Она отрицательно покачала головой.
— Он вор-рецидивист, неделю тому назад выпущенный из тюрьмы — вот кто этот Сноу!
— Мистер Сноу, — доложила в эту минуту горничная.
Сноу, как светский человек, был одет по последней моде. Наглухо застегнутое пальто, блестящий цилиндр; ослепительное белье соперничало с лайковыми перчаткам и гетрами на лакированных ботинках.
Он выглядел таким элегантным, будто только что сошел с витрины модного магазина.
Оставив в вестибюле пальто и цилиндр, он вошел в комнату и широко улыбнулся.
— Чрезвычайно рад видеть…
Сеттон промычал что-то в ответ и направился к двери.
— Одну минуту, Фрэнсис.
Цинтия, увидев Сноу, побледнела и до боли сцепила пальцы изящных рук.
— Мистер Сноу, — сказала она, — я думаю, что поступлю справедливо, если повторю то, что несколько минут назад услышала о вас…
— Цинтия, прошу тебя! — перебил ее брат.
— Говорят, что у вас дурная слава.
— Мисс Сеттон, — ответил Сноу серьезно, — у меня действительно дурная слава.
— И… и, что вас только недавно выпустили из тюрьмы, — пролепетала она, избегая его взгляда.
— Если вы под «недавно» подразумеваете почти неделю — то и это правда.
— Что я тебе говорил! — крикнул Сеттон и рассмеялся.
— Милый мой Сеттон, — сказал Сноу, — а вот смеяться ни к чему.

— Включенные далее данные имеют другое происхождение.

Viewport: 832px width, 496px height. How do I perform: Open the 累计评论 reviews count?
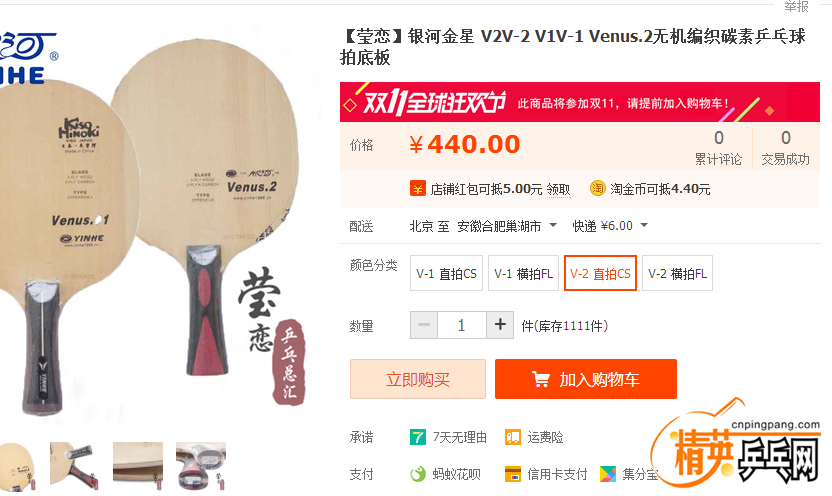(x=718, y=148)
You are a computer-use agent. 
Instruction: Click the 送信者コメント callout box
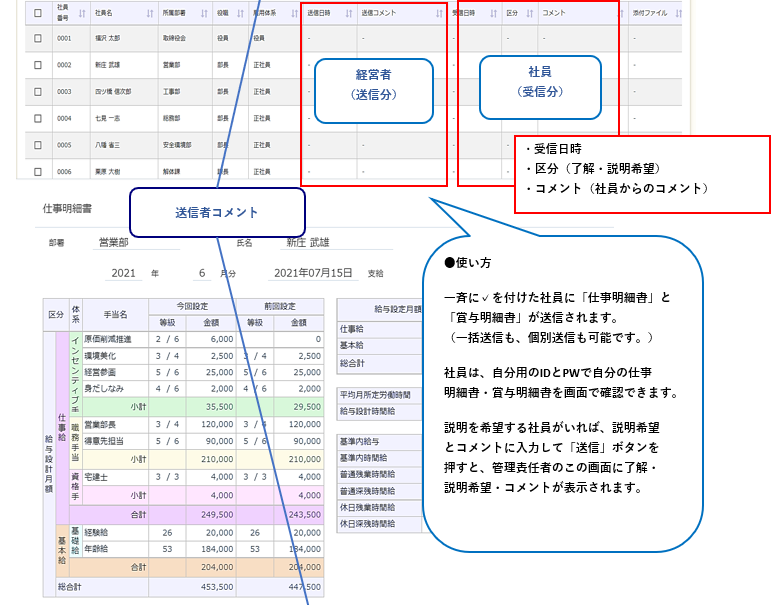(x=217, y=212)
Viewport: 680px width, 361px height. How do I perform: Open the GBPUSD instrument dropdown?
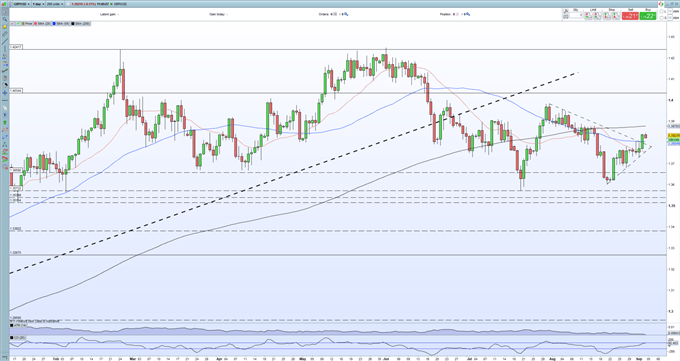click(22, 4)
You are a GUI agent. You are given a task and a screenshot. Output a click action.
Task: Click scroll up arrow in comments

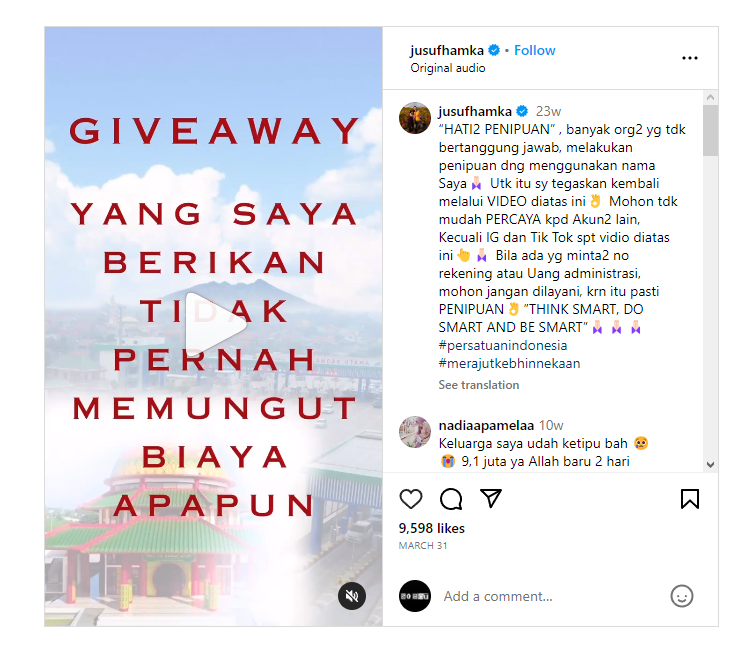(710, 97)
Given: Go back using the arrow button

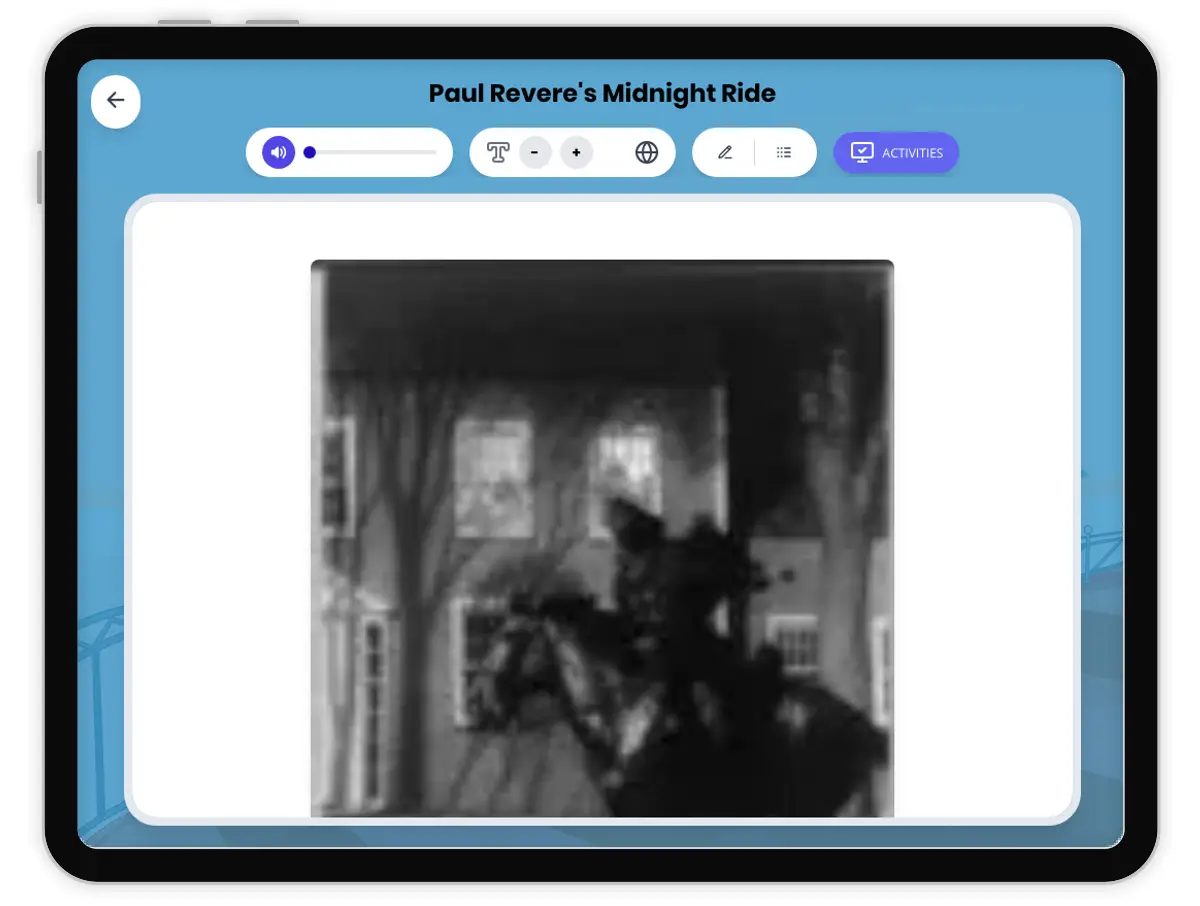Looking at the screenshot, I should 116,101.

Разве смешно то, что человек попадает в тюрьму? Так чему же ты радуешься, малыш?
Что-то заставило Цинтию взглянуть на него. И то, что она прочла на его лице, заставило ее по-иному воспринять упрек, брошенный ее брату.
— Все мои прежние неудачи и несчастья вас не должны интересовать, мисс Сеттон, — медленно сказал Сноу, — когда я в ту достопамятную ночь вошел в двери известного вам заведения, в которое я не пригласил бы даже своих врагов, так как врагов также надо уважать, так вот, я что-то не припоминаю, потребовали вы тогда у меня удостоверение личности или иных доказательств благонадежности.
Затем он обратился к юноше.
— Мистер Сеттон, — сказал он кротко, — мне кажется, что вы нетерпеливы и опрометчивы. Я пришел сюда, чтобы со всей откровенностью покаяться в своих преступлениях, уловках, трюках, подкупах и арестах, объяснив на примере, с какой легкостью молодой, азартный всадник может очутиться на краю пропасти, если сядет не на ту лошадь…
Все это он произнес на одном дыхании и, видимо, остался доволен своей тирадой. После этого Сноу вставил монокль, поклонился молодой девушке и мягко улыбнулся молодому человеку.
— Одну минутку, мистер Сноу, — к ней снова вернулся дар речи, — я не могу допустить, чтобы вы так от нас ушли, ведь мы ваши должники, Фрэнсис и я…
— Сохраните обо мне добрую память, — сказал он тихо, — это будет для меня самой большой наградой, мисс Сеттон.
Она быстро подошла и протянула ему руку.
— Мне очень жаль…
Это было все, что она могла произнести.
В то время как они пожимали друг другу руки, Фрэнсис вышел их комнаты, услышав звон колокольчика у входной двери.
Они не заметили, что остались одни.
Цинтия взглянула на Сноу, и в этом взгляде выразилось бесконечное сострадание.